§ Exercise requirements: In the entries that follow, how many lines include the string "menu"? The answer is the number only.

Records contained in a dataset
- - -

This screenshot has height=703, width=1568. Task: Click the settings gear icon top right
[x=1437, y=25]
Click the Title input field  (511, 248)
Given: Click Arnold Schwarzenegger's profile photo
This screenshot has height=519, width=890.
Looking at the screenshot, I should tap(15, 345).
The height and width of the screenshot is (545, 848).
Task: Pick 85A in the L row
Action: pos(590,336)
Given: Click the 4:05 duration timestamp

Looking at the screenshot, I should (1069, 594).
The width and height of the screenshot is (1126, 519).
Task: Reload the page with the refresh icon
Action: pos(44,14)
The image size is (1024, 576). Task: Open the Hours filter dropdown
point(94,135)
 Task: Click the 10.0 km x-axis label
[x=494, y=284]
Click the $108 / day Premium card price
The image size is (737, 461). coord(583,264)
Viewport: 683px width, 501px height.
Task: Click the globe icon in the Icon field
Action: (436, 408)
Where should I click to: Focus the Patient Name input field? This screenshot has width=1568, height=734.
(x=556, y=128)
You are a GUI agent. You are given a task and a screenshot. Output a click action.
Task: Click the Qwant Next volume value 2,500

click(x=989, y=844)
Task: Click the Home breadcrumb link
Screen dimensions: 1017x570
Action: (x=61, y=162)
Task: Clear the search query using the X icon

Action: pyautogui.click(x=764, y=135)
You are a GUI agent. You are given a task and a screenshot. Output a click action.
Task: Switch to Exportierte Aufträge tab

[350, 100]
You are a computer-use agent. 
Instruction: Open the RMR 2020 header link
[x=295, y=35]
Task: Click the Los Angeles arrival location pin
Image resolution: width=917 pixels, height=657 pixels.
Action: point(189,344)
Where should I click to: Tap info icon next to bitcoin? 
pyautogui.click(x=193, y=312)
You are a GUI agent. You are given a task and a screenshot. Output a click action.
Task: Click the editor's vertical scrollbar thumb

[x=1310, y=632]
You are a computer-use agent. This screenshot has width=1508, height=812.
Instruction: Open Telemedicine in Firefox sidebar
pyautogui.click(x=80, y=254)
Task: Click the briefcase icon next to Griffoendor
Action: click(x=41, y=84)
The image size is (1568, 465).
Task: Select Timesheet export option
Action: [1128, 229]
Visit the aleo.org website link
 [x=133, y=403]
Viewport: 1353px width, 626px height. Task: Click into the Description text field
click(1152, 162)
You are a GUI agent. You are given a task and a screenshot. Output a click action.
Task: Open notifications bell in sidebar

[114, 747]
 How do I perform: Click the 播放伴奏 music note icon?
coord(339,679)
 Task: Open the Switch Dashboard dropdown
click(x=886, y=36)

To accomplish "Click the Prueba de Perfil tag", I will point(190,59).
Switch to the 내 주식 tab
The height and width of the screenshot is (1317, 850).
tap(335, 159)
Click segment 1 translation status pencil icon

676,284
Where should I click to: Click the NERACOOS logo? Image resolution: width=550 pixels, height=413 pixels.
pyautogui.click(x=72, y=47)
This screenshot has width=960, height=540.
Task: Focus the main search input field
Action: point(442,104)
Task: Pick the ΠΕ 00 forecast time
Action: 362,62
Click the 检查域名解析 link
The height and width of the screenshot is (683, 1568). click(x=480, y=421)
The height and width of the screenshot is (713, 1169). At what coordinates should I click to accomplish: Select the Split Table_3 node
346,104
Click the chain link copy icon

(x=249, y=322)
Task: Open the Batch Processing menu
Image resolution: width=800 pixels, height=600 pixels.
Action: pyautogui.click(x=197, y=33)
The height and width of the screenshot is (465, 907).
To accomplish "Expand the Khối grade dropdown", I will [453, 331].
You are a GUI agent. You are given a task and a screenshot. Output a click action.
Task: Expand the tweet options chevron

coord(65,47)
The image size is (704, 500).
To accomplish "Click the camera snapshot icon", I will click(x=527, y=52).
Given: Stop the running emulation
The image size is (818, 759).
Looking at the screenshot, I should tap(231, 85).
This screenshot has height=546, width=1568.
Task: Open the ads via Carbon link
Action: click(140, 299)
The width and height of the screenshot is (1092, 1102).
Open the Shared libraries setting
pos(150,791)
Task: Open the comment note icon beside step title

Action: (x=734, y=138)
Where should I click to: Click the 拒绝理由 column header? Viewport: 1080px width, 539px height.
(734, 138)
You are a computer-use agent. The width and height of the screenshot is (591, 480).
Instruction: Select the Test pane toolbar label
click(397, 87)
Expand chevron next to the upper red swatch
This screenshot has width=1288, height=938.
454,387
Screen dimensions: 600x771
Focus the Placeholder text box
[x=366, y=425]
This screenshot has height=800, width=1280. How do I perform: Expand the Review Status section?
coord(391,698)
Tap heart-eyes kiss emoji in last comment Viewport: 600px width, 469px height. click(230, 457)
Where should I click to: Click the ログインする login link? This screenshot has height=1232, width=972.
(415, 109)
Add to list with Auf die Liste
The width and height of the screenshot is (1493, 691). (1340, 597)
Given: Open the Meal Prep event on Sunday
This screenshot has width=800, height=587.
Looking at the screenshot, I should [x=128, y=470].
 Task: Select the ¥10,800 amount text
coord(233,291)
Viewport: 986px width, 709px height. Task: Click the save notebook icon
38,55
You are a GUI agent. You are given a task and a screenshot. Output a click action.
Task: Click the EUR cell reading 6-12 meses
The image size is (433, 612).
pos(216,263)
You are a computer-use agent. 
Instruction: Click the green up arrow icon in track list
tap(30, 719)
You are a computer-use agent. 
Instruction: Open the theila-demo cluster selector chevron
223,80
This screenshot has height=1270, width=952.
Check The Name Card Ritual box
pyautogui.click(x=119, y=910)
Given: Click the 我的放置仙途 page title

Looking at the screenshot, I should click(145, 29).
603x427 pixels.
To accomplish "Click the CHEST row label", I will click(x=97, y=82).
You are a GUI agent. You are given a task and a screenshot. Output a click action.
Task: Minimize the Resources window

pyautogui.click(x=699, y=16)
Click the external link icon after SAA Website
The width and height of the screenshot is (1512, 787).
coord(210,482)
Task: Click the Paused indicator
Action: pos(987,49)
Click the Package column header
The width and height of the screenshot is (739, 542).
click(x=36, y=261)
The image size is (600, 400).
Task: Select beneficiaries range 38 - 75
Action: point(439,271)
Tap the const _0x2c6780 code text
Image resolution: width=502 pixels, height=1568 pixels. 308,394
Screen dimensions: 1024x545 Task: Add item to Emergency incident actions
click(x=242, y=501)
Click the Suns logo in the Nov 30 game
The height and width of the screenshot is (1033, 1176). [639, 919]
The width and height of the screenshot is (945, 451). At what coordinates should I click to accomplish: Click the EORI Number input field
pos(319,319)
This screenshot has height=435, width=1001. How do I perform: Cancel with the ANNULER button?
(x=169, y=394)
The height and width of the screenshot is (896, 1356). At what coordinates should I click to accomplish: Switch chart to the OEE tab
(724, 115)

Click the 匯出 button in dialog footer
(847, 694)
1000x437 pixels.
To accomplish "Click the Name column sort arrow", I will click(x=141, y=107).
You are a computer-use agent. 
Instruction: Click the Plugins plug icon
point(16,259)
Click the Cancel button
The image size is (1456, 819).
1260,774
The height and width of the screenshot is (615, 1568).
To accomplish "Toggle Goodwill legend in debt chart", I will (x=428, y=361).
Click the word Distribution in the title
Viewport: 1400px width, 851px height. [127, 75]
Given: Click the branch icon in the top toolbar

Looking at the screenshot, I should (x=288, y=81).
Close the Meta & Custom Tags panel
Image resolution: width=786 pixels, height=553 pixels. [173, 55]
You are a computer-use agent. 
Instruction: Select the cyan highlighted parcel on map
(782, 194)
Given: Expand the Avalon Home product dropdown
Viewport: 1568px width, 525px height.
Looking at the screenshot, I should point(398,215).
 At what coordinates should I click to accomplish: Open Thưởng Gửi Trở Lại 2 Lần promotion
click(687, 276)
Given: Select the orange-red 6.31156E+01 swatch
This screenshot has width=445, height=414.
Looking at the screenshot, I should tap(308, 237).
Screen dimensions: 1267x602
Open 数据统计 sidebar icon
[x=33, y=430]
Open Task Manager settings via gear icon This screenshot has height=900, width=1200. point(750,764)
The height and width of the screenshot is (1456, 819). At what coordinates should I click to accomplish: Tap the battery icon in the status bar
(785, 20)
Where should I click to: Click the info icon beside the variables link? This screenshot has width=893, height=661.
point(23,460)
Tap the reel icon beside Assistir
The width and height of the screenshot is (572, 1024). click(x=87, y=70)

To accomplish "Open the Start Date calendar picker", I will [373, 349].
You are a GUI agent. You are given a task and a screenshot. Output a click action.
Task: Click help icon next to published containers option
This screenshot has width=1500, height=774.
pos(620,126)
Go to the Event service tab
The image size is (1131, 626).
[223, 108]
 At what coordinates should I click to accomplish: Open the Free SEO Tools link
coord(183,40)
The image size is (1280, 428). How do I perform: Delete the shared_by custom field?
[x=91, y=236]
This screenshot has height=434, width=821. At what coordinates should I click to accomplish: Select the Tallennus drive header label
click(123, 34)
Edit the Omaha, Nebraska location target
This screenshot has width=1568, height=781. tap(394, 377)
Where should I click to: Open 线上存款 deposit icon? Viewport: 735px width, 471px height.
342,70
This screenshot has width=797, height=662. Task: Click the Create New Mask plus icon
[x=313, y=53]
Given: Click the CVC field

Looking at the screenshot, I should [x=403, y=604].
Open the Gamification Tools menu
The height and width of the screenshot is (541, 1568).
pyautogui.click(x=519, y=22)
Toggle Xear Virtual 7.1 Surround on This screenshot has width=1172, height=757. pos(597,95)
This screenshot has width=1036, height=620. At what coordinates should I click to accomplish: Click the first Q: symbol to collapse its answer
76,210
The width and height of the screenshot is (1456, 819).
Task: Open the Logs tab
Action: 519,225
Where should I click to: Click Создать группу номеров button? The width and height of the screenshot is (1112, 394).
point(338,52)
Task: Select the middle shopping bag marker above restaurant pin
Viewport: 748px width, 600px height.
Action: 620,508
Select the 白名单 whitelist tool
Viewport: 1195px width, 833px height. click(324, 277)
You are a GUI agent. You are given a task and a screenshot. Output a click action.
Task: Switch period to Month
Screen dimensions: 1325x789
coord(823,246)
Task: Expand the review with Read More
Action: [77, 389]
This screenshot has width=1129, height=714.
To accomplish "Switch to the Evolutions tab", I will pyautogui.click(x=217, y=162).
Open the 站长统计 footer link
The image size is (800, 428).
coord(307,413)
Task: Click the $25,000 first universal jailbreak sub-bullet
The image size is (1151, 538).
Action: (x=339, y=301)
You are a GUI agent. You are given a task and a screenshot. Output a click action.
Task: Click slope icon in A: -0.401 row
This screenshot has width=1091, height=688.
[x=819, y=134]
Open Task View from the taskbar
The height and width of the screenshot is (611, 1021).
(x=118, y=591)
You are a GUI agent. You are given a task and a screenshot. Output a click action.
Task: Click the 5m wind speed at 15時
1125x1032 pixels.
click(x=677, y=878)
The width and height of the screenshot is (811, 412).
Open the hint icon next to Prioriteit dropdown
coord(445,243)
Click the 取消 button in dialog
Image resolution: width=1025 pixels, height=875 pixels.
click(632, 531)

- - -

§ Reply: 2